3.1. O SISTEMA PARTIDÁRIO E OS PARTIDOS POLÍTICOS

3.1.2. COMPETIÇÃO ESPACIAL

O modo como opera a competição dentro do sistema bipartidário foi formalizado no modelo de Anthony Downs (1999). A partir da análise da estática e da dinâmica das ideologias partidárias através da distribuição de eleitores ao longo da escala ideológica esquerda-direita, Downs concluiu que em sistemas bipartidários os partidos convergem ideologicamente ao centro e que o medo de perder eleitores extremistas os impedem de se tornarem idênticos. Neste sistema, os partidos dispõem de um arco muito mais amplo de políticas do que em um sistema multipartidário. Assim, há no sistema bipartidário uma maior área de políticas que se sobrepõe perto do meio da escala, isto é, para o autor os partidos competem de maneira centrípeta, buscando minorar as diferenças e disputando o jogo da política com moderação responsável, presumivelmente porque os eleitores indecisos são moderados, localizando-se espacialmente entre os dois partidos, mais ou menos no centro do espectro de opiniões.
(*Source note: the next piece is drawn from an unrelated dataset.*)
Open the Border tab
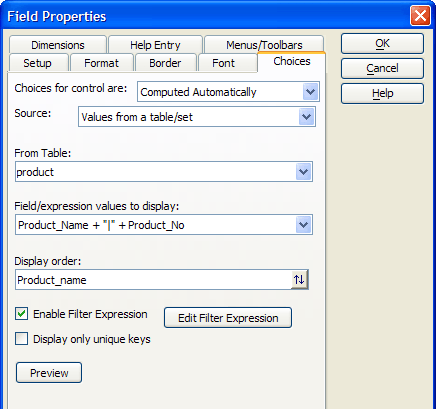Image resolution: width=436 pixels, height=409 pixels. tap(165, 63)

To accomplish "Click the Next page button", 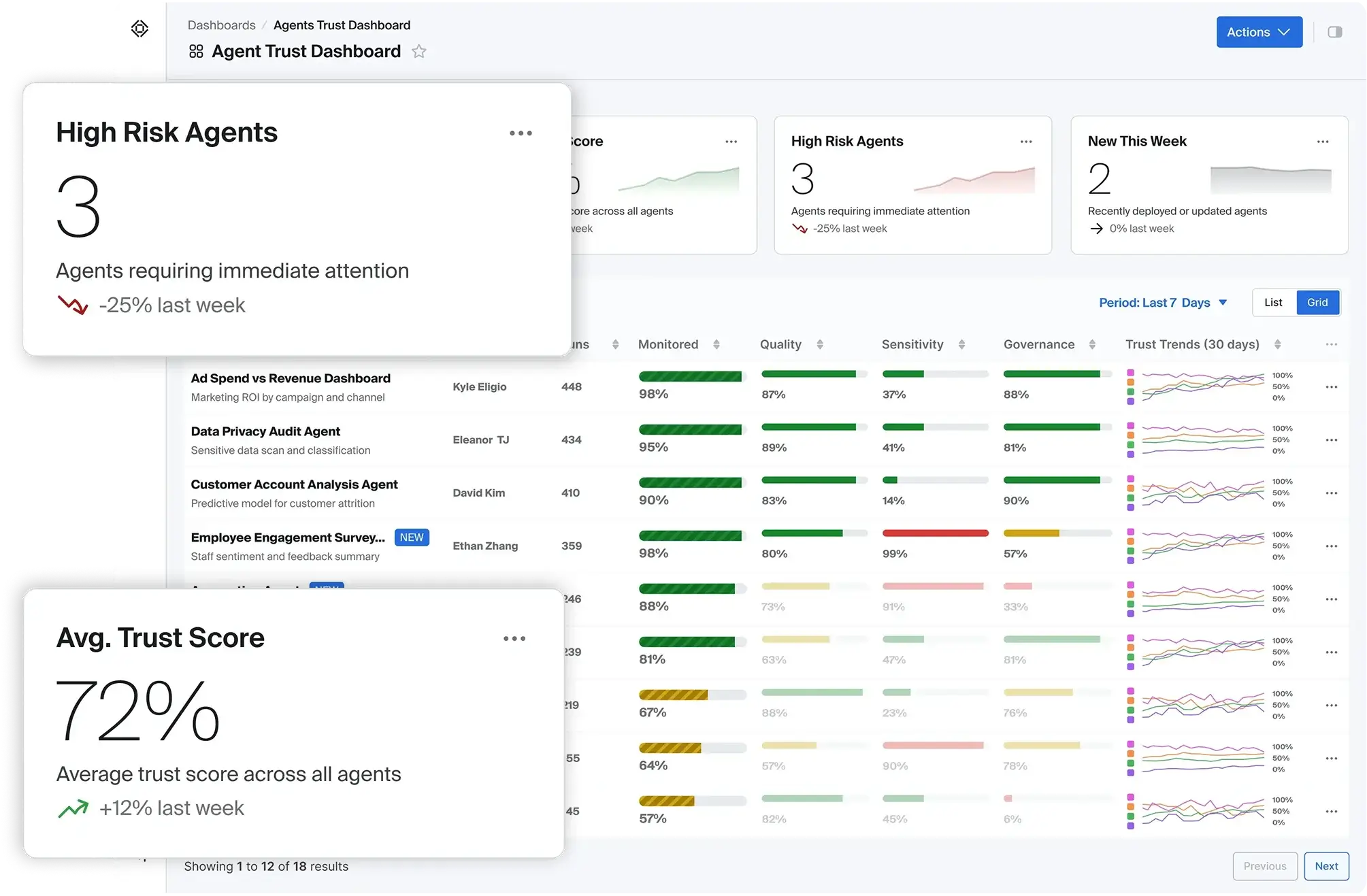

Essa tendência à semelhança entre os partidos seria ainda reforçada por uma ambiguidade deliberada em relação a cada questão específica em debate. Contudo, fomentar a ambiguidade seria, na visão dele, o caminho racional para cada partido no bipartidarismo. Nesse sentido, a perspectiva de Downs sugere que não haveria diferenças de posicionamentos extremadas entre os partidos, de modo que a competição não poderia ser considerada polarizada.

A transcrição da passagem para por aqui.